I would be worried about the recent Marriot data breach, but I’m already taking defensive measures because I’ve been a victim of data breaches. At this point, who hasn’t? Nonetheless, this proposal is a decent start (boldface mine):
This doesn’t let Marriott off the hook. The breach occurred in the reservations database of Starwood Hotels and Resorts, a company Marriott acquired two years ago for nearly $14 billion. Apparently, none of the money went for an upgrade to Starwood’s data security systems because the breach began two years before Marriott made the acquisition and continued for two more years under new management.
Jake Olcott, vice president of communications at BitSight, a Boston-based data security company, said this suggests that Marriott failed to exercise “cyber diligence.” Olcott said it is a common problem when companies merge because “the IT and IT security folks are often not brought into the transaction until very late in the deal flow.” By then, both buyer and seller aren’t eager to hear any bad news that might derail the transaction, so any bad news about weak network security may have been shoved into the shadows.

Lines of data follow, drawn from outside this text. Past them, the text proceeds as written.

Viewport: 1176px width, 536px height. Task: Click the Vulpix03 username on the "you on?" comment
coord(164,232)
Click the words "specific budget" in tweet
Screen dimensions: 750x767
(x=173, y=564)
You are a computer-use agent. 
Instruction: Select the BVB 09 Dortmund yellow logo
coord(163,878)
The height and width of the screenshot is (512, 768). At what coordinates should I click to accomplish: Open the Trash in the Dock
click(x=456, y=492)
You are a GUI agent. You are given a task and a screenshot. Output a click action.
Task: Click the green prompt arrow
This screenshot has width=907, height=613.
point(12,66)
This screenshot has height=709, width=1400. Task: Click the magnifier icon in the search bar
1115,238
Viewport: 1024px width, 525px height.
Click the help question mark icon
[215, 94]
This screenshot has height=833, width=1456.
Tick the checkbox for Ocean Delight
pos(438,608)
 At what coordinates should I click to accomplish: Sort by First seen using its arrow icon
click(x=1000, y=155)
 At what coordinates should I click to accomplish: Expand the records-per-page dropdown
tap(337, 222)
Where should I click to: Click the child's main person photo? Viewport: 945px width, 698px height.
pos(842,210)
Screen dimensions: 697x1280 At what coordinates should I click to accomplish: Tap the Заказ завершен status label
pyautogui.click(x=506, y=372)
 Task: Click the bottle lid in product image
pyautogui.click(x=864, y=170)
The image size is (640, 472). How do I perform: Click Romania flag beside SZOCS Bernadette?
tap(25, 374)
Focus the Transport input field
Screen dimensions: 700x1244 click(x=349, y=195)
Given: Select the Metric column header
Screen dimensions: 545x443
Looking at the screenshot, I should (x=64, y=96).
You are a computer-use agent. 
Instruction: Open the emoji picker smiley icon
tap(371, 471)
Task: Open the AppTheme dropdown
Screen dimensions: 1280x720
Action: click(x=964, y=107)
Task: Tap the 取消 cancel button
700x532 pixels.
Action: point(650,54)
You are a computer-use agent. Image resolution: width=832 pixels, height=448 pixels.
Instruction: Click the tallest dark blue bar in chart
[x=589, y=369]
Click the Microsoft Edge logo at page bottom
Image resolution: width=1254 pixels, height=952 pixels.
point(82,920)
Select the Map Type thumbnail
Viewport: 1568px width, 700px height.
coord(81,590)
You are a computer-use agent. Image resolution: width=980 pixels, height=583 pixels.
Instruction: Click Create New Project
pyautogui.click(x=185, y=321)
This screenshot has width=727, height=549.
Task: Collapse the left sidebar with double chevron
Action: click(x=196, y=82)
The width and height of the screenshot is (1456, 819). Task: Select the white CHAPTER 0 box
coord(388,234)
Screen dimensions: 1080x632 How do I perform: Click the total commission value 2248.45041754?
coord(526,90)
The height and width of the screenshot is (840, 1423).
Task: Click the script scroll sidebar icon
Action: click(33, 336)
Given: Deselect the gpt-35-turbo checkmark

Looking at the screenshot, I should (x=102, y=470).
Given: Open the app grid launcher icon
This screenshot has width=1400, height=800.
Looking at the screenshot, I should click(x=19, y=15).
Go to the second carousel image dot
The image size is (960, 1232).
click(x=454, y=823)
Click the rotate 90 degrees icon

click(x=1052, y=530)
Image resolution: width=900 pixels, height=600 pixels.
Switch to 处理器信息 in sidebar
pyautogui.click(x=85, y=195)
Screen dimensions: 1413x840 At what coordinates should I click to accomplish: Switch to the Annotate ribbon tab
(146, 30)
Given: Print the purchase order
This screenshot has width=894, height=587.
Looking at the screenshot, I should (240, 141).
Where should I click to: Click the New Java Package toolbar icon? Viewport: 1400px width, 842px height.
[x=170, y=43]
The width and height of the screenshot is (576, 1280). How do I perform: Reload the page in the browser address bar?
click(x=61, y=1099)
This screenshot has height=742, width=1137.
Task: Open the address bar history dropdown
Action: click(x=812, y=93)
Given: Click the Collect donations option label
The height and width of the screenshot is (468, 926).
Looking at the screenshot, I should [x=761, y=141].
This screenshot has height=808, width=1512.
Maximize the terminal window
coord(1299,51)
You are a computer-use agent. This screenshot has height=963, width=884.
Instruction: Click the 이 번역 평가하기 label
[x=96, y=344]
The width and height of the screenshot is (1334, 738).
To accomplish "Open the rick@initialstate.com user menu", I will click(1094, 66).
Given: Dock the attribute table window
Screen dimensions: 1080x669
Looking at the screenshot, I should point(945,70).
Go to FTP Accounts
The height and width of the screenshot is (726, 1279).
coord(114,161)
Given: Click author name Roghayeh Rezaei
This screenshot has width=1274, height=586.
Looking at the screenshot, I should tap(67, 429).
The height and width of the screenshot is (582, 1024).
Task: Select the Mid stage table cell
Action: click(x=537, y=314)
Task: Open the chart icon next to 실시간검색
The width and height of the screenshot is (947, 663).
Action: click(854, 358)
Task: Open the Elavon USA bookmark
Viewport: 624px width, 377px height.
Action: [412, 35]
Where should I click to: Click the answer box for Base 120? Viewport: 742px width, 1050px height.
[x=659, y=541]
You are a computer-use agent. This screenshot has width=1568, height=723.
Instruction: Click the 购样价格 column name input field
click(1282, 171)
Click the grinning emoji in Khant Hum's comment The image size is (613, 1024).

Is that what happened this time? We may find out when the lawsuits are filed. At the least, the Marriott case is a good reason to insist on tougher state and federal sanctions against corporations that misplace our personal data. If Marriott had to pay even $100 for every stolen data file, it might have paid closer attention. (Under a new California law, consumers can sue for up to $750 when their information is lost.)
Regarding the California law, people should have the option to sue, but there should also be fines levied. It shouldn’t be up to individuals to enforce financial sanctions anymore than it should be up to individuals to enforce criminal sanctions. This is one reason why we have governments. Just start fining companies that can’t maintain data security. If this means companies aren’t holding on to your credit card data and other identifiable information, that really isn’t the end of the world. And let’s not even start on Equifax, which is essentially the privatized version of that awful Chinese social credit scores. Let them wither.